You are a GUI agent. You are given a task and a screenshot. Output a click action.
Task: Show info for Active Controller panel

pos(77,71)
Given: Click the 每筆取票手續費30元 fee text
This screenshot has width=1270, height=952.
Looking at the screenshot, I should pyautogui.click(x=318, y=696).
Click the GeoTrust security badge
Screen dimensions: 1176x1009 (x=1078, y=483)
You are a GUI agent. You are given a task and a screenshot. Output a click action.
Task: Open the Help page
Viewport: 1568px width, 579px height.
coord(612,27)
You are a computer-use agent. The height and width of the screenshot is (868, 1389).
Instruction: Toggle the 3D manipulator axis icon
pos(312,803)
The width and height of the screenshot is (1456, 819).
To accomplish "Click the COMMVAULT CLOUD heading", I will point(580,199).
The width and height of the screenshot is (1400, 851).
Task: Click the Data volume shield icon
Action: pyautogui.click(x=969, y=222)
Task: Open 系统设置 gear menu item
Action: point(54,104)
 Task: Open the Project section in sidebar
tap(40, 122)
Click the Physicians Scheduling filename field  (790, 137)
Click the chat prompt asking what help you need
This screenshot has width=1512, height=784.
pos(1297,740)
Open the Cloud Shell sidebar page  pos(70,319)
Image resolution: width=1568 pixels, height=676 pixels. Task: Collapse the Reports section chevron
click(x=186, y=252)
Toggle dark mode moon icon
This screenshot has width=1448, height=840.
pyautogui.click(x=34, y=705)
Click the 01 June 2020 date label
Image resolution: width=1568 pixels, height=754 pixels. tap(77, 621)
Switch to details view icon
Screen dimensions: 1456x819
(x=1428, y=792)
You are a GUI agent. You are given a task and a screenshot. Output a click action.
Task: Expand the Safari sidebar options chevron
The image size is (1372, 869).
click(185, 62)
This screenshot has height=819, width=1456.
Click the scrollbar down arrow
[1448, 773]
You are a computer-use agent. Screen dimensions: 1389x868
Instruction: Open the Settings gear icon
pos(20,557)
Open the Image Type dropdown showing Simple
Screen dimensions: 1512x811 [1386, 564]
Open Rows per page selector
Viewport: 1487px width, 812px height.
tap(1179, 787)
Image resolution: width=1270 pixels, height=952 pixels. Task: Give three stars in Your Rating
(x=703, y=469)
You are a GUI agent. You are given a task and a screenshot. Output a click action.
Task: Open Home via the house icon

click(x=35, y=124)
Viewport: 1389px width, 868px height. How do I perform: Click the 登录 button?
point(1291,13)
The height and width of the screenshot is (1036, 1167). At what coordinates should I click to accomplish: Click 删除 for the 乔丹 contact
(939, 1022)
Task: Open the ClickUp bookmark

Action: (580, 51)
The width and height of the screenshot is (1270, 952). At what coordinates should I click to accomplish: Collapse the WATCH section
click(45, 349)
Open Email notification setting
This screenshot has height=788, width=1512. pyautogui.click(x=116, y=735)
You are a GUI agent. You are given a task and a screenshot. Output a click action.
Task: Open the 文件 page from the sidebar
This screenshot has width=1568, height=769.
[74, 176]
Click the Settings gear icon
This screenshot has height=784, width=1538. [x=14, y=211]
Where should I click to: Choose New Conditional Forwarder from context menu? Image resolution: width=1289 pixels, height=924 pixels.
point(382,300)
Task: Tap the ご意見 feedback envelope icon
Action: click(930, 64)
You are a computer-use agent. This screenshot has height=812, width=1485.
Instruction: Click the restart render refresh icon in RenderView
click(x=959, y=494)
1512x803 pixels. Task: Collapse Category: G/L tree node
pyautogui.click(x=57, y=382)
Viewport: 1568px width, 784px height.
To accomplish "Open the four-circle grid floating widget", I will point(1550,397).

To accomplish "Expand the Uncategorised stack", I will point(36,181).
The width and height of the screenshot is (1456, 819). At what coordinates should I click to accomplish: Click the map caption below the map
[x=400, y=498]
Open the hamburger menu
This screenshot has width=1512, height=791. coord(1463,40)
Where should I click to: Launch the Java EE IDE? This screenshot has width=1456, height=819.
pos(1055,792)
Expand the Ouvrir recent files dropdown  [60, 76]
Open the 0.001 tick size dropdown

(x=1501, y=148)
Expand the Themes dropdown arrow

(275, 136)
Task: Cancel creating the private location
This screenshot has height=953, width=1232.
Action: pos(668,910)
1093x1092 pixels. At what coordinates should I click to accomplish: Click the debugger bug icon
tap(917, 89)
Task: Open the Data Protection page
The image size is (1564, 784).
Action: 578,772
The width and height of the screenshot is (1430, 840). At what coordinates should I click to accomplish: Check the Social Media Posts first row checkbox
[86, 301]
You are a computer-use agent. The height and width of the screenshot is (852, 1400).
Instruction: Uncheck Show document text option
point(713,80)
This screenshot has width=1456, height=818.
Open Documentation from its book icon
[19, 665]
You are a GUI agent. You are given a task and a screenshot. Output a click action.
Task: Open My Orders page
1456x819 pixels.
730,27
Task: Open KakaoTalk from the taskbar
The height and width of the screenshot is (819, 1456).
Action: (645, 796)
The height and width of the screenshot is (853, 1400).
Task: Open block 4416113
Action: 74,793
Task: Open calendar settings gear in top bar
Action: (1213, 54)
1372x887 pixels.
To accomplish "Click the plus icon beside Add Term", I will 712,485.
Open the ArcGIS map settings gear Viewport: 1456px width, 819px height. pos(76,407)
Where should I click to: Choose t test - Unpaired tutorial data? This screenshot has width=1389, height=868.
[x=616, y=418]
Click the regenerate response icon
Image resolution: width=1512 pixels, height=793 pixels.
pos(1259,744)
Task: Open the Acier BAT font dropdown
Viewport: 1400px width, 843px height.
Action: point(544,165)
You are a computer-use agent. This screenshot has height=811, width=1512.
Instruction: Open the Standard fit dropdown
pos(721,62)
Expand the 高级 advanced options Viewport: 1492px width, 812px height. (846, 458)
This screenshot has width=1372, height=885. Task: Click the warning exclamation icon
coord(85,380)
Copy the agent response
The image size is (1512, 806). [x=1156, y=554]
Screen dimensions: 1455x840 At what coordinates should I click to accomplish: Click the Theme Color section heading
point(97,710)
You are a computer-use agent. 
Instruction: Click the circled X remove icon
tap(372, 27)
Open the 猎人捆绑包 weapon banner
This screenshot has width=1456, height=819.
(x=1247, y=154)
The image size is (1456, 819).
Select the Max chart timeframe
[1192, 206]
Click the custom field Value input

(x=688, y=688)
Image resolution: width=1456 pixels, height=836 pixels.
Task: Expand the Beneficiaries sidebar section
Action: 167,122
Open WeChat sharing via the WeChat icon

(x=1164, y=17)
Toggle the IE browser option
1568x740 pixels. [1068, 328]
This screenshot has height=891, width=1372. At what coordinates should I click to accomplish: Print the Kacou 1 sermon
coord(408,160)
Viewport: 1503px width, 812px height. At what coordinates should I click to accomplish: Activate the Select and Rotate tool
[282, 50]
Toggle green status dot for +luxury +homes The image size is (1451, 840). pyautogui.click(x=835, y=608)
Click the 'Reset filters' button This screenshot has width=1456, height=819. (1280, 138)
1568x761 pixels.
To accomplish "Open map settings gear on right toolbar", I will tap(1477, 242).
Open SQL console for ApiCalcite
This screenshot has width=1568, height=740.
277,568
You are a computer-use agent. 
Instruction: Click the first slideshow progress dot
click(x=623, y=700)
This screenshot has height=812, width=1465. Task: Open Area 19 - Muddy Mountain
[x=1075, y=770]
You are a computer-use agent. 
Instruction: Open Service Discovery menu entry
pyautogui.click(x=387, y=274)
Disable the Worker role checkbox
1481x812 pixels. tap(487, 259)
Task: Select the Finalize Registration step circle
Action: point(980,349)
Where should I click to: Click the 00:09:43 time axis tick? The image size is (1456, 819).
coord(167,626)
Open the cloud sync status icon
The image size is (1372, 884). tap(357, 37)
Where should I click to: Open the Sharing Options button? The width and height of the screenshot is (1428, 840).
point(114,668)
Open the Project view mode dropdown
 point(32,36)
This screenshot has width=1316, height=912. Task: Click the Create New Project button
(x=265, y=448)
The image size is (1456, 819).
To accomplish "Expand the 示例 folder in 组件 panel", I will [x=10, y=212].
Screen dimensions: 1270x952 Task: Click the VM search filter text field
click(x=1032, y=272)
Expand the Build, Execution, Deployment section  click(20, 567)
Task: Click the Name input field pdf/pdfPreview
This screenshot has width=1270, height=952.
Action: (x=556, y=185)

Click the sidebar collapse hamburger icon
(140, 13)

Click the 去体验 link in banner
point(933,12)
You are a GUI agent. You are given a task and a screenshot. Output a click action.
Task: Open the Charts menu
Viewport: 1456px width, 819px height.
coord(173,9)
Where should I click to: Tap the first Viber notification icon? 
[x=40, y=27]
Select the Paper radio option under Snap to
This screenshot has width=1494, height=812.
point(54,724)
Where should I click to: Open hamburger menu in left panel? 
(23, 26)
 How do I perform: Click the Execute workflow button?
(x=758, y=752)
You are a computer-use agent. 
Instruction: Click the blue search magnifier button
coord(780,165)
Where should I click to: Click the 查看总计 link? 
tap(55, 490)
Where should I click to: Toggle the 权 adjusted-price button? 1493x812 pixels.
*****
#### Exercise
With the line containing "Instruction: Click the blue" as the start and the last line of the material above as the end, copy that run of lines exactly, both ends included, and nothing more.

#### Worked solution
Instruction: Click the blue search magnifier button
coord(780,165)
Where should I click to: Click the 查看总计 link? 
tap(55, 490)
Where should I click to: Toggle the 权 adjusted-price button? 1493x812 pixels.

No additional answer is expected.